Mark Bernstein ’83, Dean Jill Dolan, and a bucket of popcorn outside the Princeton Garden Theatre.
Beverly Schaefer
‘This movie tries to honor this moment of feminist resistance to male power, as well as making heroes of the reporters’

There is a Hollywood genre of newspaper exposé movies: think of All the President’s Men (Watergate), The Post (the Pentagon Papers), and Spotlight (sexual abuse in the Catholic Church). To this list add She Said, which covers the investigation by New York Times reporters Megan Twohey (played by Carey Mulligan) and Jodi Kantor (played by Zoe Kazan) of Hollywood producer Harvey Weinstein for sexual misconduct committed over several decades. The pair won a Pulitzer Prize for their reporting, which contributed to Weinstein’s subsequent conviction and imprisonment. She Said is written and directed by women. 

For our latest installment of PAW Goes to the Movies, senior writer Mark F. Bernstein ’83 invited Dean of the College Jill Dolan to see the movie and discuss it afterwards. Dolan is also a professor of English and theatre and performance studies in the Lewis Center for the Arts, as well as a blogger, theater critic, and the author of seven books on theater, gender, and sexuality. She was the first blogger to win the prestigious George Jean Nathan Award for Dramatic Criticism in 2011.

MFB: What did you think?

JD: I thought it was terrific. The heroes of these newspaper reporter movies are typically men. It was wonderful to see a team of female reporters and how their characters changed the story. We see them at home, we see them with their children and husbands. We see them experience the work-versus-life tension in interesting ways. It’s wonderful, for example, that the two reporters first bond over having difficult first pregnancies and their general lack of sentimentality about motherhood. 

MFB: How did the filmmakers approach this story differently than in those other newspaper movies?

JD: This story is different because it’s about the costs of sexual assault and harassment on women and about the women who tell the story of Weinstein’s abuse of his power. But the filmmakers could have told it as a straight newspaper reporter hero story, nonetheless. So the choice to include so much of these women’s personal lives and even to layer and texture the relationship between them was a great opportunity to think about the ways in which they work in a place that has its own history of gender imbalance as well. At one point, Carey Mulligan’s character asks, “Why should we do this? It’s just a story about Hollywood actresses and who will care?” and Zoe Kazan’s character explains, “It’s a workplace issue.” I thought that was a deft touch.  

MFB: One of the early scenes covers Twohey’s coverage of Donald Trump’s sexual misconduct during the 2016 presidential campaign. There is even a scene in which we hear Trump berating her over the phone. Why did the filmmakers decide to include that?

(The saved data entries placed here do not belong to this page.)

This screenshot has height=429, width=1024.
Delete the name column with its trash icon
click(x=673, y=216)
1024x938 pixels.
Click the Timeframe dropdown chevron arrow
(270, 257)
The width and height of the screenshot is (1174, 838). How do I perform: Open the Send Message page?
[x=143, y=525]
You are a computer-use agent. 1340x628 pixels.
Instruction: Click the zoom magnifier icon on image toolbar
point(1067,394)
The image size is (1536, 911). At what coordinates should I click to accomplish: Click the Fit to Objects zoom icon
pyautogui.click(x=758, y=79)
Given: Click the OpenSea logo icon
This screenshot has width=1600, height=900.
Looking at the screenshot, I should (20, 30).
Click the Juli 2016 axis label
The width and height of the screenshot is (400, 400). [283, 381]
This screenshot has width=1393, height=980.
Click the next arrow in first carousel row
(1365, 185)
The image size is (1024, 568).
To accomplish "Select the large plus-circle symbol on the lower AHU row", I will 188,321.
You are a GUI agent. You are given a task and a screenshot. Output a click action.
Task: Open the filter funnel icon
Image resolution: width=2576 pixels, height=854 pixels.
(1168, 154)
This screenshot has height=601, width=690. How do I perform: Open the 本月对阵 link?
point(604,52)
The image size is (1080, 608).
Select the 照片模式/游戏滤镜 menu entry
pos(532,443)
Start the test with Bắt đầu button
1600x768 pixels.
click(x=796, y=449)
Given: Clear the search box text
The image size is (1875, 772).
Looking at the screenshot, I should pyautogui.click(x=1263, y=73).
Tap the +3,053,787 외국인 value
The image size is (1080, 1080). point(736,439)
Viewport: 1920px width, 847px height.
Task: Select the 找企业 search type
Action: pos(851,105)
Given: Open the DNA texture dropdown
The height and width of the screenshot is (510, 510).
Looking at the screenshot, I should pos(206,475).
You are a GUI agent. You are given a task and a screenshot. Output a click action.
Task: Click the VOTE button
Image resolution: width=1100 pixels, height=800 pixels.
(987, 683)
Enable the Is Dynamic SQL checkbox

JD: I imagine in part because those scenes put the story of the #MeToo movement and the Weinstein case in a broader political and historical framework. Later in the film, Twohey is uncertain whether she wants to work on the Weinstein story and says, “I wrote these stories about Trump and the man was elected anyway,” which neatly questions what power reporters actually have at this moment in history. These reporters’ stories about Weinstein, of course, helped ignite the #MeToo movement.

MFB: This movie differs from the other newspaper movies in that we also see a few flashbacks to the victims rather than focusing solely on the reporters trying to break the story. Why do you think they did that?

JD: Clearly, Twohey and Kantor are the heroes of the story here, but in a very different way than in, say, All the President’s Men. This movie tries to honor this moment of feminist resistance to male power, as well as making heroes of the reporters. One of the postscripts at the end of the movie says that 82 women eventually came forward against Weinstein. In a sense, those women are the real heroes, in terms of changing workplace culture. 

MFB: There are a few scenes involving Lanny Davis (played by Peter Friedman), a lawyer who has been a Democratic Party activist but, in this case, worked for Weinstein. What did you think of those? 

JD: When Davis meets with the reporters, he presents himself as someone trying to be a “good guy,” but he is also trying to protect his client. He’s an apologist for Weinstein, telling the reporters that Weinstein’s conduct was generational, that he just didn’t understand the rules, and so on. In this case, screenwriter Rebecca Lenkiewicz took a character and a moment that could have been presented as black and white and made Davis and his engagements much more nuanced. 

MFB: Are there other ways in which this movie breaks the mold of those other newspaper movies?

JD: We see women listening to one another with empathy and care. The reporters often ask each other or the women they’re interviewing, “Are you OK?” Those other newspaper films were about the power of the reporter. Here, Twohey and Kantor know keenly what they’re asking the women they interview to do in going on the record against Weinstein, and what the cost and consequences will be. The screenplay doesn’t preserve the same separation between reporter and subject. Twohey and Cantor even ask each other if they’re sorry they wrote the story. You’d never see that ambivalence from Woodward and Bernstein.